Navy officials brief grieving mother on long-overdue investigation into the tragic death of SEAL candidate Kyle Mullen
Navy report finds ‘wholly inadequate’ medical monitoring and care during and after Hell Week training for SEALs
More than 15 months after Navy SEAL candidate Kyle Mullen tragically died after completing the notorious “Hell Week” training, top Navy officials today briefed his grieving mother Regina and Rep. Chris Smith (R-NJ) on the findings of their long-anticipated “command” investigation into the circumstances surrounding the death of her 24-year-old son from Manalapan, New Jersey.
Among its conclusions, the investigation identified “failures across multiple systems that led to a number of candidates being at a high risk of serious injury,” including “inadequate oversight, insufficient risk assessment, poor medical command and control…” and “wholly inadequate” medical monitoring and care during and after Hell Week.
“The Navy’s investigation has exposed a culture that needs radical change, and the Navy has given every indication that they will implement serious changes to address the egregiously flawed command structure and failure after failure that led to Kyle’s death,” Smith said after the three-hour briefing by a Navy admiral and captain.
“Looking at the egregious failures that went on, there needs to be serious accountability,” said Regina, who is a registered nurse. “The next stage of accountability is where I am focusing on.”

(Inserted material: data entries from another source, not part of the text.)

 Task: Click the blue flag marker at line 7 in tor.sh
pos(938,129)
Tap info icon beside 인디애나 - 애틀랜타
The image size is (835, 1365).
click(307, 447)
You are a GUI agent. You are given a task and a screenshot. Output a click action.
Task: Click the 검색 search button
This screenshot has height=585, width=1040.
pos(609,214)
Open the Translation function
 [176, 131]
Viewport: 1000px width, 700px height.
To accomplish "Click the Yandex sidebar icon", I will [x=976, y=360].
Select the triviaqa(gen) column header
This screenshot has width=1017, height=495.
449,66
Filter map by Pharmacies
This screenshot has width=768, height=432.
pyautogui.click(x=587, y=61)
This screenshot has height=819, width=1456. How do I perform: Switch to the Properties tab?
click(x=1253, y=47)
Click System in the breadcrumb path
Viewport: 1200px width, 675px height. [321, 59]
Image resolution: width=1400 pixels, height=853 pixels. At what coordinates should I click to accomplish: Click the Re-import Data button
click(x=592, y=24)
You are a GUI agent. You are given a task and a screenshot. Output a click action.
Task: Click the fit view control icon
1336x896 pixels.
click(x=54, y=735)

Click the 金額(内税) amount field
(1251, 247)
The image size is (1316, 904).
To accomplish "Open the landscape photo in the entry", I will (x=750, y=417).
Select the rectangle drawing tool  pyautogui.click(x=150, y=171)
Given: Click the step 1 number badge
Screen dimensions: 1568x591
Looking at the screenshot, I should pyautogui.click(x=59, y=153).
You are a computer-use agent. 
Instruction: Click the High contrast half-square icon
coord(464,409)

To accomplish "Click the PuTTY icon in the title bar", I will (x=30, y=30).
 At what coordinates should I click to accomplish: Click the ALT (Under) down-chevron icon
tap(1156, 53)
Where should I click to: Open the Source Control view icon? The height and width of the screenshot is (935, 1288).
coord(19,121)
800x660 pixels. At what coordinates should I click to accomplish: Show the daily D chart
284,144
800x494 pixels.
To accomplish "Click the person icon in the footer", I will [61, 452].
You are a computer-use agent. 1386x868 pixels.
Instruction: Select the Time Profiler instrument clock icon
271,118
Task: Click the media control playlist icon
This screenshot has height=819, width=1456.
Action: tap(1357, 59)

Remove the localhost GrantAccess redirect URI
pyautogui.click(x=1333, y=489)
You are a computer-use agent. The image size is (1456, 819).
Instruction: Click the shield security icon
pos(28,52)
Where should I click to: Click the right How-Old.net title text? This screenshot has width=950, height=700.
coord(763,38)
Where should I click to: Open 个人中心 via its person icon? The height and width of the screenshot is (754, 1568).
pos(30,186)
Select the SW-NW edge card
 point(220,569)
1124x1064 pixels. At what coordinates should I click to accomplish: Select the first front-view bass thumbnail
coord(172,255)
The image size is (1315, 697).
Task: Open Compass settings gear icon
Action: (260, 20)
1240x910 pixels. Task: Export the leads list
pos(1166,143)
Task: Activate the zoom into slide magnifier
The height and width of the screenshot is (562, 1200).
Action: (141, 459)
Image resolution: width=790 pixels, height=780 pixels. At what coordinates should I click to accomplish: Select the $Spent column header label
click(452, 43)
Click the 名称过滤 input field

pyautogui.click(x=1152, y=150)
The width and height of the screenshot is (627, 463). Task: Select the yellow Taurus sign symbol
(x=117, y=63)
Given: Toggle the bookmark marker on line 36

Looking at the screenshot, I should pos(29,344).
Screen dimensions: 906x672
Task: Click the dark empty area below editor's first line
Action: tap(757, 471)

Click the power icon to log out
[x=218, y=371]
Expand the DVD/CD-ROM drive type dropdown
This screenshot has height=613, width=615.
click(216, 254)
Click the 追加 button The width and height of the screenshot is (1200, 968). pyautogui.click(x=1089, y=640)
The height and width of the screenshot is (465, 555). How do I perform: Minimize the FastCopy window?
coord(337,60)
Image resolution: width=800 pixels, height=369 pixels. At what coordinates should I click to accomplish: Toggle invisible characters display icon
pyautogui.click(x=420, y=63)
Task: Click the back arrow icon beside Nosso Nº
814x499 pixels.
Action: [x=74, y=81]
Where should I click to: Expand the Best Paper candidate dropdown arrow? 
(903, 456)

“When I first met Regina, she made it clear that no other parent should ever have to endure her pain,” said Smith, who brought Regina to meet with Speaker McCarthy after the briefing. “Today, she has made incredible strides in her goal to ensure these young men are as healthy as possible and have access to a world-class medical monitoring capability.”
The Navy’s investigation into the circumstances surrounding Kyle’s death follows an initial investigation concluded by the military in October 2022 that cleared him of any wrongdoing, determining that his death was “in the line of duty, not due to his own misconduct.”
According to a June 2022 autopsy report, Kyle died from acute pneumonia with cardiomegaly as a contributing factor just hours after completing the rigorous Hell Week training regime in February of last year.
Just weeks after the autopsy was released, the House passed an amendment authored by Smith aimed at improving medical care and oversight for high-stress military training programs in response to Kyle’s tragic death.
Named for Kyle, the Smith amendment—which was signed into law in December as part of the Fiscal Year 2023 National Defense Authorization Act—directs the Secretary of Defense to conduct an appraisal of current standards and provide recommendations to better ensure sailor safety during rigorous trainings like Hell Week and prevent long-term injury, illness, and death.
“It is a major mea culpa by the Navy,” said Smith. “None of this would have happened without Regina. These reforms are all coming to fruition because of her.”
“Having lost her son, Regina Mullen is now saving other young men from injury and maybe even death,” Smith said.